▸ RECORDS SHOWN
★ ★ ★ ★ ★
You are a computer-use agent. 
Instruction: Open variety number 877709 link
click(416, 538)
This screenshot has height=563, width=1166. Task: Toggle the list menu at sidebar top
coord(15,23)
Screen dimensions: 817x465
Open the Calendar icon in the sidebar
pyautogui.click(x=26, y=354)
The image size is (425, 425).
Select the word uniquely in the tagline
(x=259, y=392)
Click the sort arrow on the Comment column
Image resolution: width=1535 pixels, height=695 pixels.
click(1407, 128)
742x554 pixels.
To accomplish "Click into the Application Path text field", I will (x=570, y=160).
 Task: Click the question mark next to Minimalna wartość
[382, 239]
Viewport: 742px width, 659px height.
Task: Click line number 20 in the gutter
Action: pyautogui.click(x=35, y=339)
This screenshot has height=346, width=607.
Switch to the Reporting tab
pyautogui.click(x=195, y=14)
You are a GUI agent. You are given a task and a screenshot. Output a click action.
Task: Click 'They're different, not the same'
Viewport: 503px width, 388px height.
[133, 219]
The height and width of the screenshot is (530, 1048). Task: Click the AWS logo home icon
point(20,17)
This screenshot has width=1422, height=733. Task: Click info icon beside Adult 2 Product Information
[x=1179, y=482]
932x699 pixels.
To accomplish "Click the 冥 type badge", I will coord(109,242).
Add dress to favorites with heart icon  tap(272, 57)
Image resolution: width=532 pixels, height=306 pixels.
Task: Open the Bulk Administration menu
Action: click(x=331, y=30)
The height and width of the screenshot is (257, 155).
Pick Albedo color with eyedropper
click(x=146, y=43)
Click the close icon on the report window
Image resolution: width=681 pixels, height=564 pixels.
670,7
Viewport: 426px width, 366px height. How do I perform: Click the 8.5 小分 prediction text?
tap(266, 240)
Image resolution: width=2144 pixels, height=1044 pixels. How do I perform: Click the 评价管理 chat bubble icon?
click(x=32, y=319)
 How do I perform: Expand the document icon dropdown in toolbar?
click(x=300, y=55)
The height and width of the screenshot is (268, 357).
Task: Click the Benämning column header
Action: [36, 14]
★ ★ ★ ★ ★
Check each line above for "will" and please state only how many have it.

▸ TASK SOLUTION
2